Some of these data were reported at annual meetings of the Deutsche Zoologische Gesellschaft (Schöbel et al., 1994; Putzenlechner and Graszynski, 1995) and some were included in a recent review (Onken and Riestenpatt, 1998).

Crabs

Chinese crabs (Eriocheir sinensis Milne-Edwards) were obtained from commercial fishermen. The animals were caught in the rivers Eider (Schleswig-Holstein, Germany) or Havel (Brandenburg, Germany). Before use in the laboratory, the animals were kept at 10–14 °C for at least 4 weeks in running tap water (containing in mmol l−1: Na+, 2.0; K+, 0.08; Ca2+, 3.0; Cl, 1.7). Twice a week, the crabs were fed with Ewos fish food (Bertels GmbH, Germany), frozen fish or bovine heart. The crabs were killed rapidly by destroying the ventral ganglia with a large pair of scissors. The carapace was lifted, and the three posterior gills were removed on each side.
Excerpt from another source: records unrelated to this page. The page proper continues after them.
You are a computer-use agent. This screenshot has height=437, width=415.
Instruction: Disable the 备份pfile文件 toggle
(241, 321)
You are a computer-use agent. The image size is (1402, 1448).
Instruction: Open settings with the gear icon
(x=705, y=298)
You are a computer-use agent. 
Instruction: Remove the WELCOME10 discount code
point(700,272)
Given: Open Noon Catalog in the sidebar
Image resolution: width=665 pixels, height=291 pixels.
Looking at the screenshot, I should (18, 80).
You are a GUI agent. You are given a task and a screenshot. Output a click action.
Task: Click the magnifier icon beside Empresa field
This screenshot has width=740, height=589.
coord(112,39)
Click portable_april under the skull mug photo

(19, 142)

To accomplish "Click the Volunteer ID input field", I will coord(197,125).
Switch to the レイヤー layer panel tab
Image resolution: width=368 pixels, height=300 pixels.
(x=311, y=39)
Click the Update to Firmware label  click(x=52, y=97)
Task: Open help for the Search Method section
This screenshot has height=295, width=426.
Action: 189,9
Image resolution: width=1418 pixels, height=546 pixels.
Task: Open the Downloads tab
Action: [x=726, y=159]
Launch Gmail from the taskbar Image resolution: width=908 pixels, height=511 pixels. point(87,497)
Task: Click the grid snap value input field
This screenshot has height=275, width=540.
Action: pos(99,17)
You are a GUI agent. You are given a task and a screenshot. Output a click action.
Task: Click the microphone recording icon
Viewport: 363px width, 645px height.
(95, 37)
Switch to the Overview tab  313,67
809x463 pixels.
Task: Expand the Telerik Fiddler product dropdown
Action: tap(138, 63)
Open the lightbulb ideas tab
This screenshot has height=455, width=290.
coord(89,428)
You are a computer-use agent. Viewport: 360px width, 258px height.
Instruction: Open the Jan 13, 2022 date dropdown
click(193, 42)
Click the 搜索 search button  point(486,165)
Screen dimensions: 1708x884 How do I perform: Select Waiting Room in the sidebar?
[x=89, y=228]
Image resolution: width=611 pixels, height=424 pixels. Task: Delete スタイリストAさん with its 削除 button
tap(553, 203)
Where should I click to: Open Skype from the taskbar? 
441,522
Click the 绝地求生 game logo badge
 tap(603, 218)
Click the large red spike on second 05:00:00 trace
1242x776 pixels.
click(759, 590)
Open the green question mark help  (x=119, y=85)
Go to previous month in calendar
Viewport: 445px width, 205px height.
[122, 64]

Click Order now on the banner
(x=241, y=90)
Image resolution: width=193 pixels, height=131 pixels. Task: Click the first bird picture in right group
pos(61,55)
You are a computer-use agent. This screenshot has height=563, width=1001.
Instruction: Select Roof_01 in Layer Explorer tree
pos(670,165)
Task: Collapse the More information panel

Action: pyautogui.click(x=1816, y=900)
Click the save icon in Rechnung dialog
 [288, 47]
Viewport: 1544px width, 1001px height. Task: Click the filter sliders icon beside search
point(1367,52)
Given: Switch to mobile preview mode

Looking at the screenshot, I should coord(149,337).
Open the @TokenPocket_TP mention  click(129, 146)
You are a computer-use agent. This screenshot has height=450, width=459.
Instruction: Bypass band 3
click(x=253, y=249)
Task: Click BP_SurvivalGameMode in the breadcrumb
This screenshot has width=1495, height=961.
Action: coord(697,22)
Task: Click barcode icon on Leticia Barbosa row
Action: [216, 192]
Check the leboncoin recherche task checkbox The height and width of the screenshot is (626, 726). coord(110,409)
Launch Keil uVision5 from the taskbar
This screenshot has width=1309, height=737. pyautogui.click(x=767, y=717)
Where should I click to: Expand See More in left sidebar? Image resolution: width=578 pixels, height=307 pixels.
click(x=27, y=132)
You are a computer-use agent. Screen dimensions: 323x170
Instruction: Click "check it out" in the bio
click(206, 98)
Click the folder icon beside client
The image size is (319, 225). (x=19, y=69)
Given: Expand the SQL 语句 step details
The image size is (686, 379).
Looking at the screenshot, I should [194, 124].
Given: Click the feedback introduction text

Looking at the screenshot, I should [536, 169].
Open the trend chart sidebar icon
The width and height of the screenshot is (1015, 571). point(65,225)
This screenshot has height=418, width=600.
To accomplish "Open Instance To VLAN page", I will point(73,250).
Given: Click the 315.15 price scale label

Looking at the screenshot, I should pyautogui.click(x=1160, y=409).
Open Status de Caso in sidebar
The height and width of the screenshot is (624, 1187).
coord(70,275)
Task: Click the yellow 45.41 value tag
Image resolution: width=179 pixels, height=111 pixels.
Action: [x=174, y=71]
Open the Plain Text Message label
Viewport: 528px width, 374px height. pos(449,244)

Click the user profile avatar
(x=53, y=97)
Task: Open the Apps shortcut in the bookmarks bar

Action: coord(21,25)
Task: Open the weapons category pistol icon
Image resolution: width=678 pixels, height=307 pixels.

Electrophysiological experiments

For the electrophysiological experiments, single gill lamellae were isolated and split under a microscope (see Schwarz and Graszynski, 1989). Preparations obtained in this fashion consist of a single layer of epithelium and the adherent cuticle (Schwarz, 1990). The split gill lamellae were mounted in a modified Ussing chamber. An epithelial area of 0.01 cm2 was exposed to the chamber compartments (volume approximately 50 μl) bathing the external and internal sides of the tissue. Continuous perfusion of both chamber compartments with aerated saline was achieved by gravity flow (approximately 2 ml min−1). All electrophysiological experiments were conducted at room temperature (20 °C).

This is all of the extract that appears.